Una grande parete, l’unica priva di finestre, è piena di scritte e di segni i quali formano un’immagine per il momento incomprensibile. È chiaro che questo geroglifico è un simbolo: esso rappresenta il problema che il film deve sciogliere. Di che si tratta? Nel bel mezzo della parete, c’è un grosso serpente, forse un’eco del film precedente di Avi: In un giardino sono entrato. Ma è una falsa pista: Between the Fences non è un giardino. È piuttosto una prigione. Sebbene quelli che la abitano non siano esattamente reclusi. Possono circolare – a certe condizioni. Sono dei richiedenti asilo. A partire dal 2007 Israele ne ha visti entrare 50 mila nel suo territorio. Vengono dall’Eritrea, dal Sudan. Nel loro paese rischiano la vita e per questo sono protetti dalle leggi internazionali. Israele, che non li ama, li chiama «infiltrati». Ma non può mandarli indietro. Allora li tiene in un centro nel bel mezzo del deserto, sperando che decidano di andarsene da soli.

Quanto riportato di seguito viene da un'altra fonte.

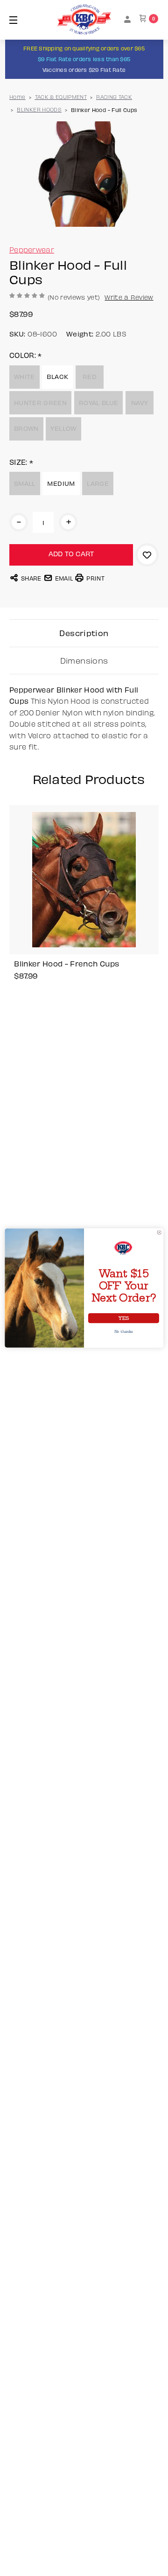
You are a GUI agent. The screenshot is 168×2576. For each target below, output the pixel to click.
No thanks (123, 1331)
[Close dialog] (159, 1232)
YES (123, 1318)
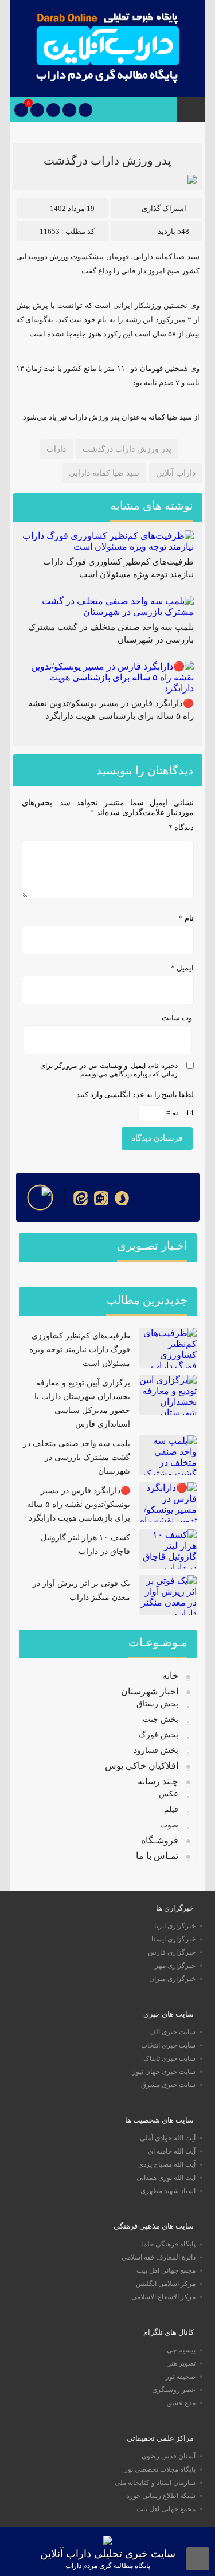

L’immagine misteriosa appare più chiara. Siamo in una storia tipicamente novecentesca e tipicamente ebraica. Siamo davanti alla porta della giustizia di Kafka – che non è fatta per entrare ma per aspettare. Siamo in Israele, nella terra fondata da rifugiati europei. Siamo davanti a degli uomini che non vengono dalla nazione promessa ad Abramo ma che si trovano in una situazione che ogni Israeliano dovrebbe capire. O meglio, che dovrebbe intuire ancora prima di capire. Il nostro geroglifico, così confuso e astruso, dovrebbe apparire chiaramente alla vista dello spirito o, se si vuole, de cuore: quell’eritreo, quel sudanese, che cerca asilo sono io. Ecco il problema: perché questo processo di riconoscimento non avviene?

Nella prima parte, è chiaro che Avi Sembra ritenere che causa vada cercata in una mancanza di lucidità e di trasparenza. Se l’intuito non funziona, allora bisogna aiutare la ragione. Ecco che il teatro viene in aiuto. Mograbi e il regista teatrale Chan Alon mettono in piedi un laboratorio. Il progetto è quello di far interpretare ai rifugiati di oggi storie di rifugiati di ieri (gli ebrei durante gli anni trenta). Il presupposto è che, attraverso questo scambio, lo spettatore possa superare l’apparenza e cogliere l’essenza della verità: loro sono noi. Dopo un’iniziale euforia, i partecipanti all’atelier cominciano a perdere interesse per il teatro e a mancare gli appuntamenti.

Fino a che i due rimasti trovano il coraggio di dire ai tre «bianchi» che sono venuti ad istruirli sul che fare, che, forse, qualcosa non va. In effetti, perché degli africani che hanno vissuto storie terribili e che nessuno racconta, dovrebbero mettersi in bocca, quando l’occasione si presenta infine di esprimersi, delle storie che non sono le loro? Il lavoro riprende allora in una nuova direzione. Questa volta sono i rifugiati a decidere cosa raccontare e come. Ma basta questo ribaltamento per dare senso al lavoro svolto?

Il primo errore consiste a pensare che basta capire per sentire. Il secondo è quello di imboccare la strada inversa, altrettanto ingenua: basta sentire per capire. È indubbio che Avi sia molto implicato – con il cuore – nella condizione di questi rifugiati. Ma come distinguere l’empatia dalla soddisfazione di sé? Che non sia così semplice lo vediamo in una scena in cui Avi, macchina in spalla, esce dall’edificio e accompagna i rifugiati in una marcia di protesta. La manifestazione finisce con un arresto di massa. Solo e libero, Avi si avvicina ad una griglia, dietro la quale è seduto un vecchio. La scena è comica e terribile. L’uomo con la macchina da presa vorrebbe essere lì, dalla parte del vecchio. Soprattutto, vorrebbe che il vecchio lo aiutasse a passare dall’altra parte, dalla parte dei vinti – se non con i piedi, almeno con il cuore. Ma il vecchio non collabora… Lascia l’uomo bianco a marinare nei suoi sensi di colpa.

E il nostro geroglifico ? Non è detto che alla fine del film venga sbrogliato. Forse, al contrario, il film lo fa diventare ancora più intricato. È quello che impressiona e strappa l’ammirazione in Avi Mograbi: i suoi film sono una vera scuola filosofica, non risolvono i problemi che pongono ma insegnano perché bisogna diffidare delle proprie risposte.